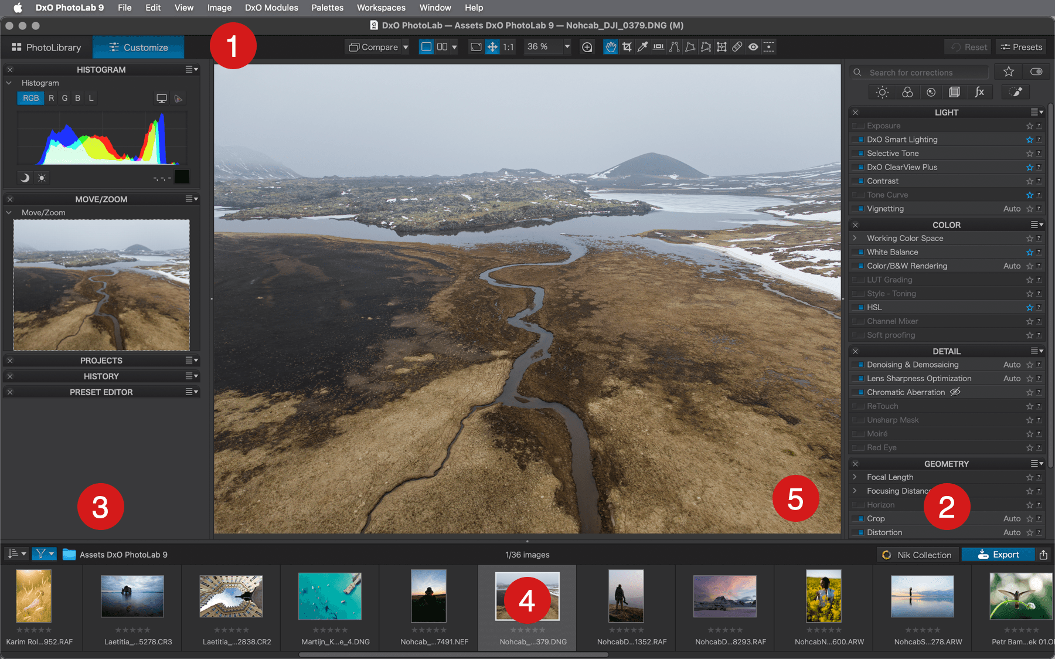
Task: Open the Presets button
Action: pos(1021,47)
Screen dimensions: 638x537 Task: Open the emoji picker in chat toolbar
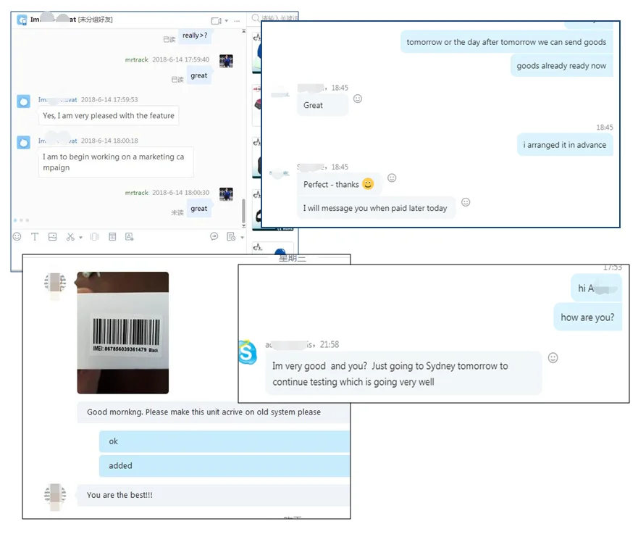pos(17,236)
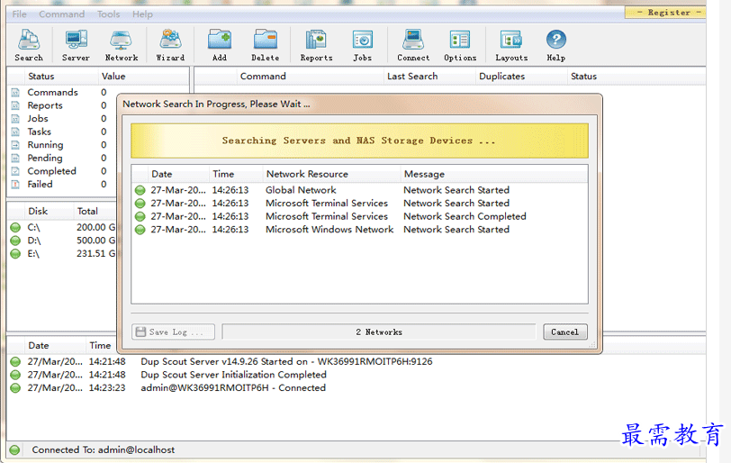Click the Connect toolbar icon
The height and width of the screenshot is (463, 731).
pyautogui.click(x=413, y=45)
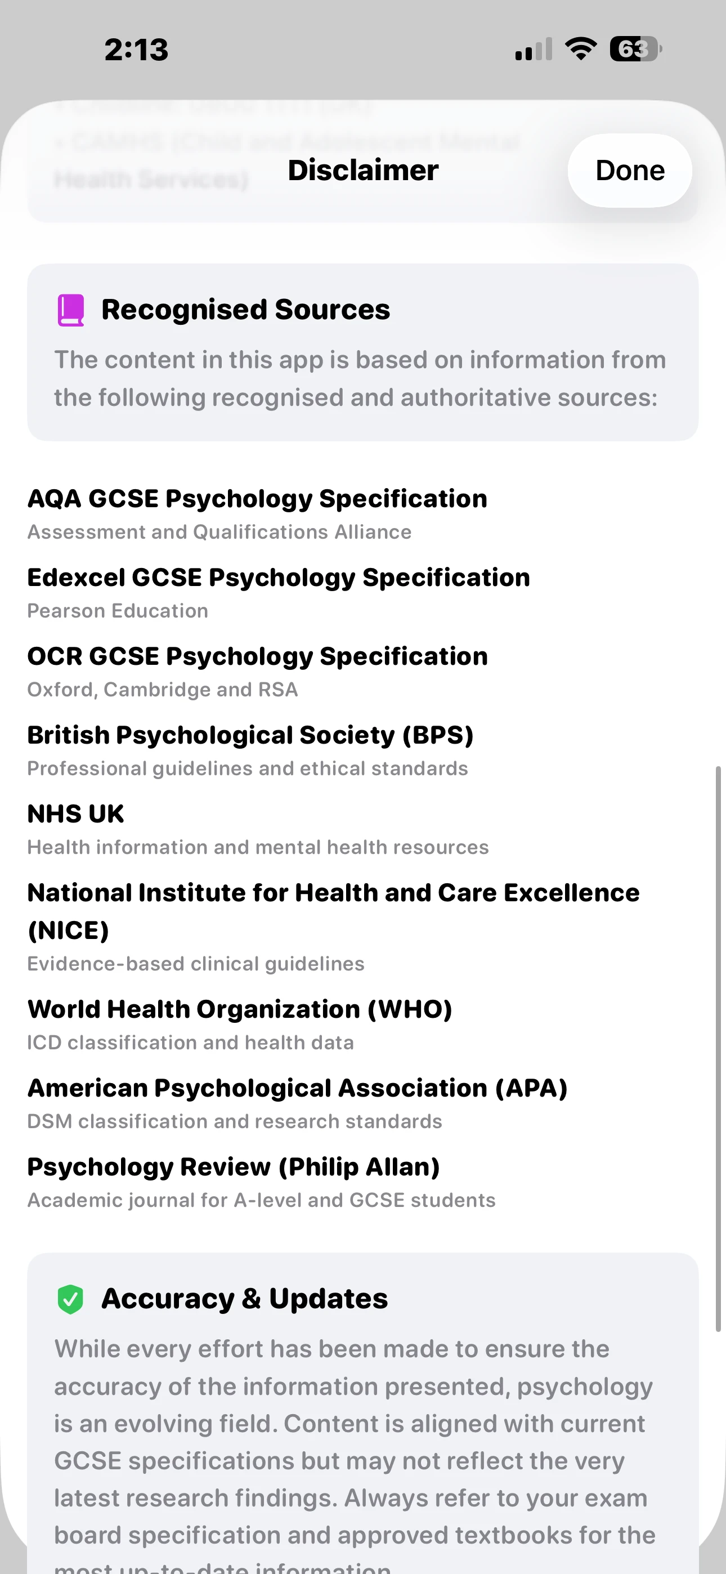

Work request:
Copy exactly, and copy nothing else: the lines from the one containing "Screen dimensions: 638x537" through the end of the data, both ends included, with pictures left out.

Solution:
Screen dimensions: 638x537 Task: Open the emoji picker in chat toolbar
pos(17,236)
Click the Connect toolbar icon
The height and width of the screenshot is (463, 731).
pyautogui.click(x=413, y=45)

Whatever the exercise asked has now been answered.